┌────────

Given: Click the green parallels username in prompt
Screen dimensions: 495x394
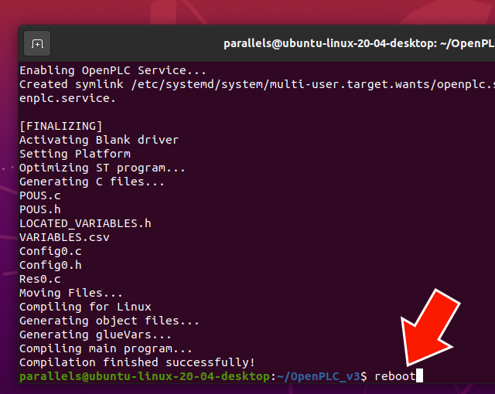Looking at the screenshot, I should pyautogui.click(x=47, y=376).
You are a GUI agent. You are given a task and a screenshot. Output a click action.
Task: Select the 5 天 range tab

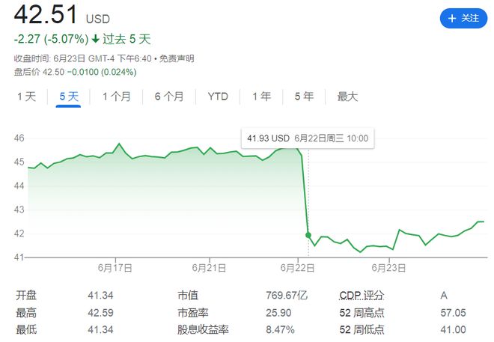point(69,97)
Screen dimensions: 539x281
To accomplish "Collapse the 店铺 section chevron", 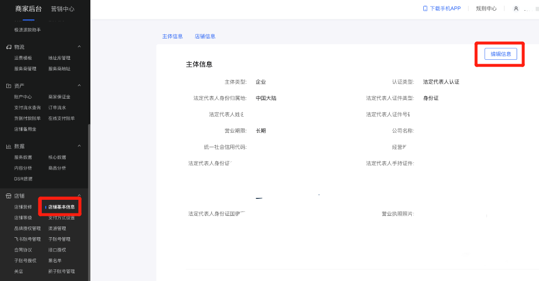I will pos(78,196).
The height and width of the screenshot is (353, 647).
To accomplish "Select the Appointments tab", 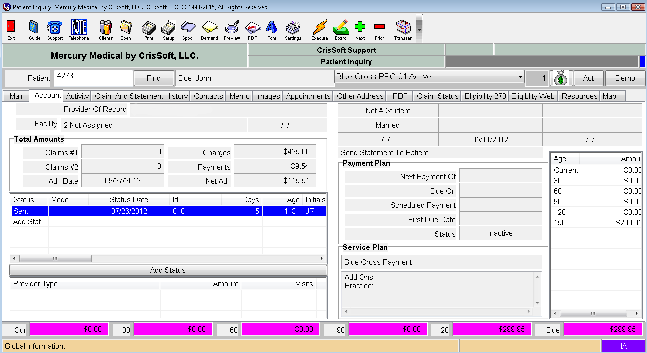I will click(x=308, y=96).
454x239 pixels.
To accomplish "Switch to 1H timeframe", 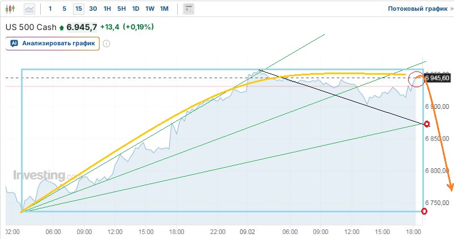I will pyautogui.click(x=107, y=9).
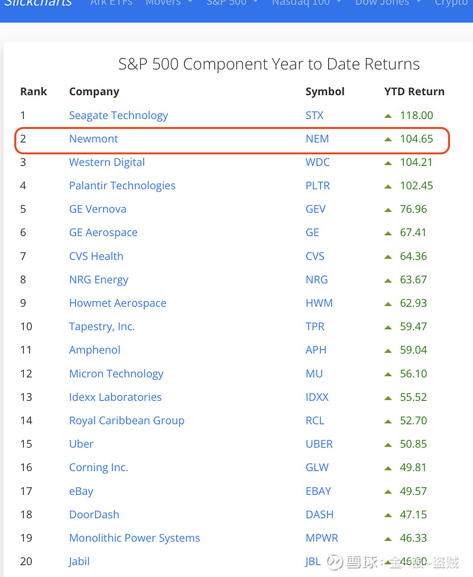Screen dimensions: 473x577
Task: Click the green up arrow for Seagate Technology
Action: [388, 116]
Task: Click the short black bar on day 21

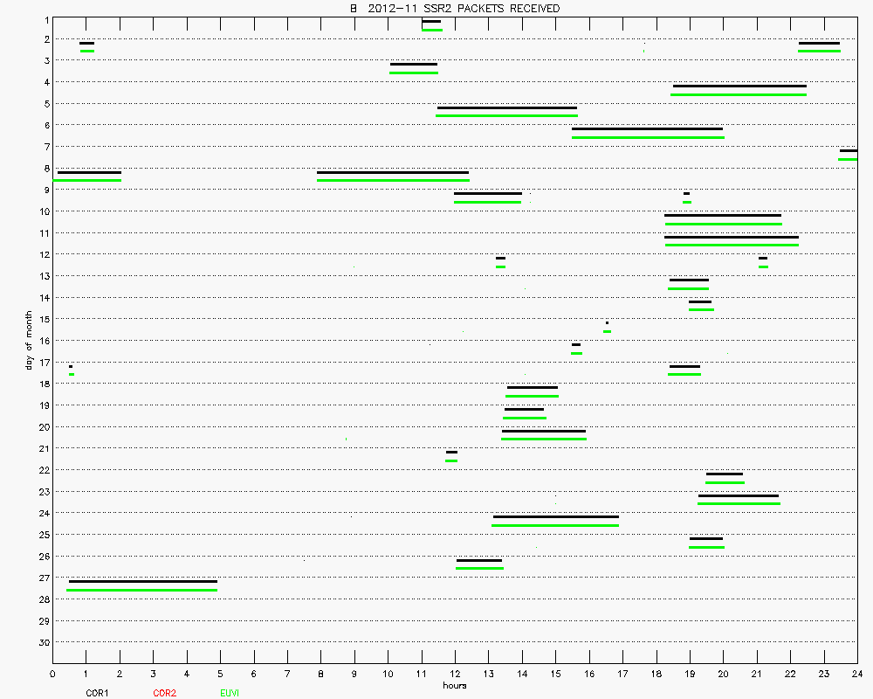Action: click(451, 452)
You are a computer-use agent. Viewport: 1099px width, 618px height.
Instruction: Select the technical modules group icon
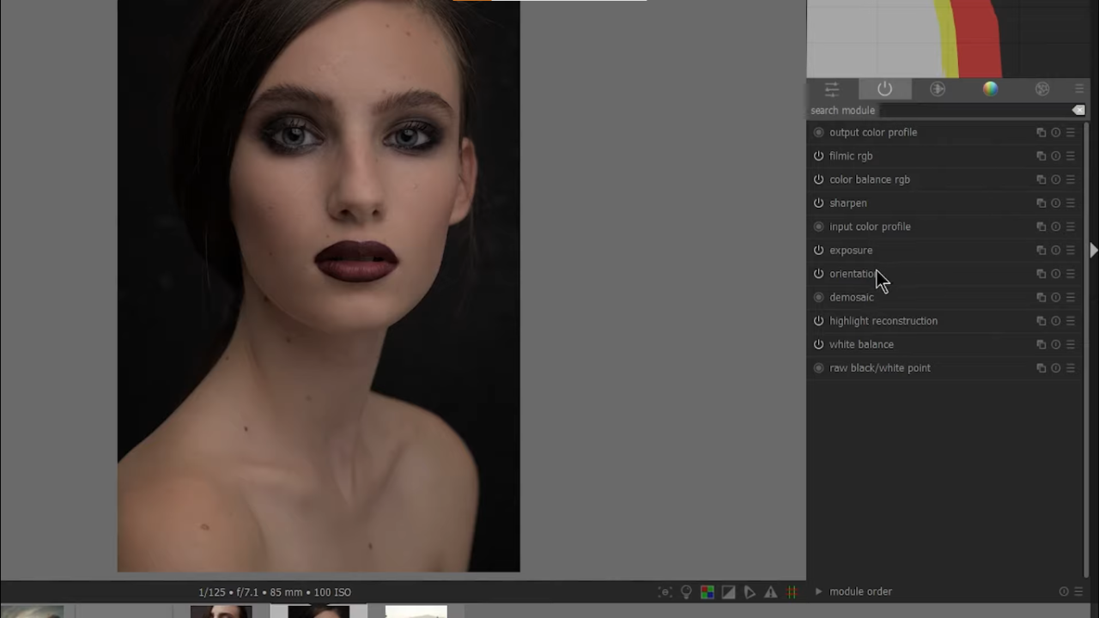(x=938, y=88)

└────────
┌────────

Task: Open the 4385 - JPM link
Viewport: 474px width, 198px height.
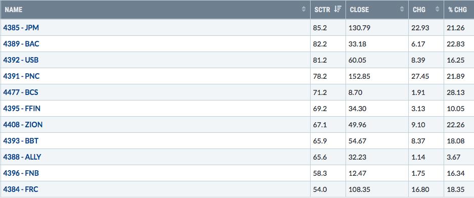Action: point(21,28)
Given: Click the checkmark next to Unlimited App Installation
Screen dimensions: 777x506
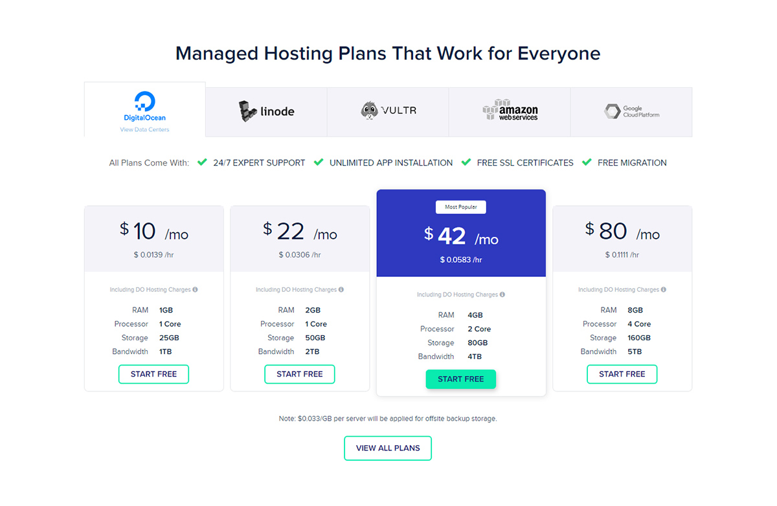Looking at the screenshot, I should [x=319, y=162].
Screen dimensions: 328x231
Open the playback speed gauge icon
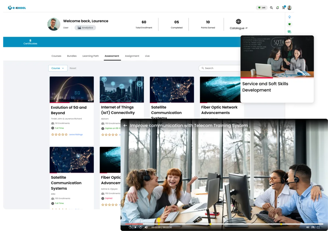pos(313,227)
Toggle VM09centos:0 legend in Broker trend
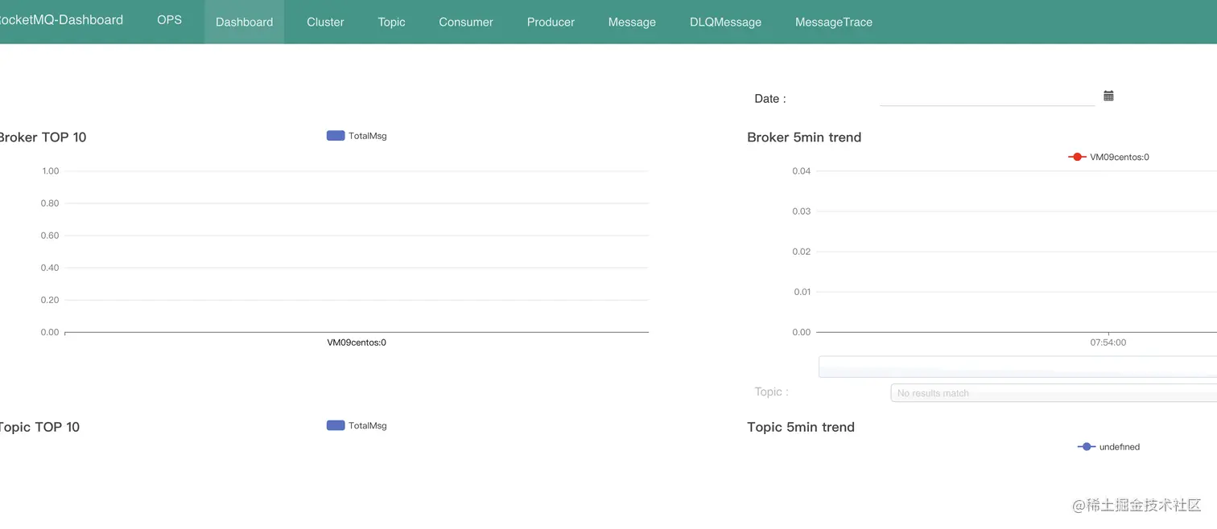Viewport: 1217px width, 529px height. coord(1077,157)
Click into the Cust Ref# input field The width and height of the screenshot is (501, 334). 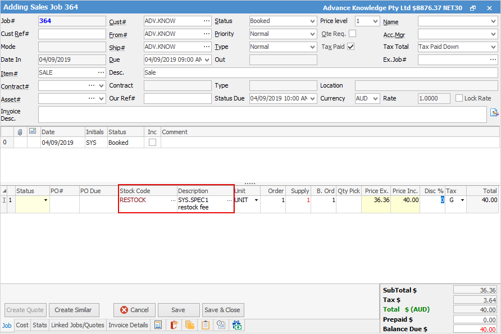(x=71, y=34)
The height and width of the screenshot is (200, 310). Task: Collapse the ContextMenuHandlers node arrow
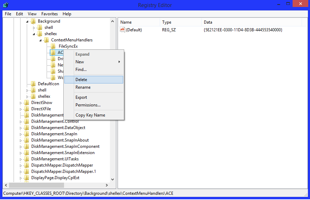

└────────
┌────────

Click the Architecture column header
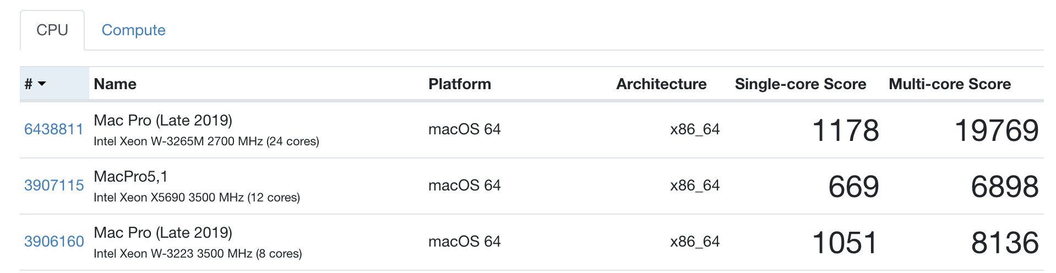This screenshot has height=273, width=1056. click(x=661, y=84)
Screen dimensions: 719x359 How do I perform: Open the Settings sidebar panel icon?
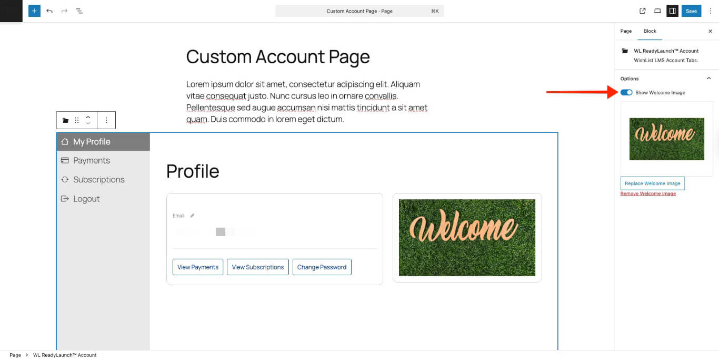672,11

└────────

## Prompt
Read the entries above and find each line holding the word "agent". Copy it out.

## Result of this exercise
You are a GUI agent. You are given a task and a screenshot. Output a click action.
You are a computer-use agent. Viewport: 1099px width, 618px height.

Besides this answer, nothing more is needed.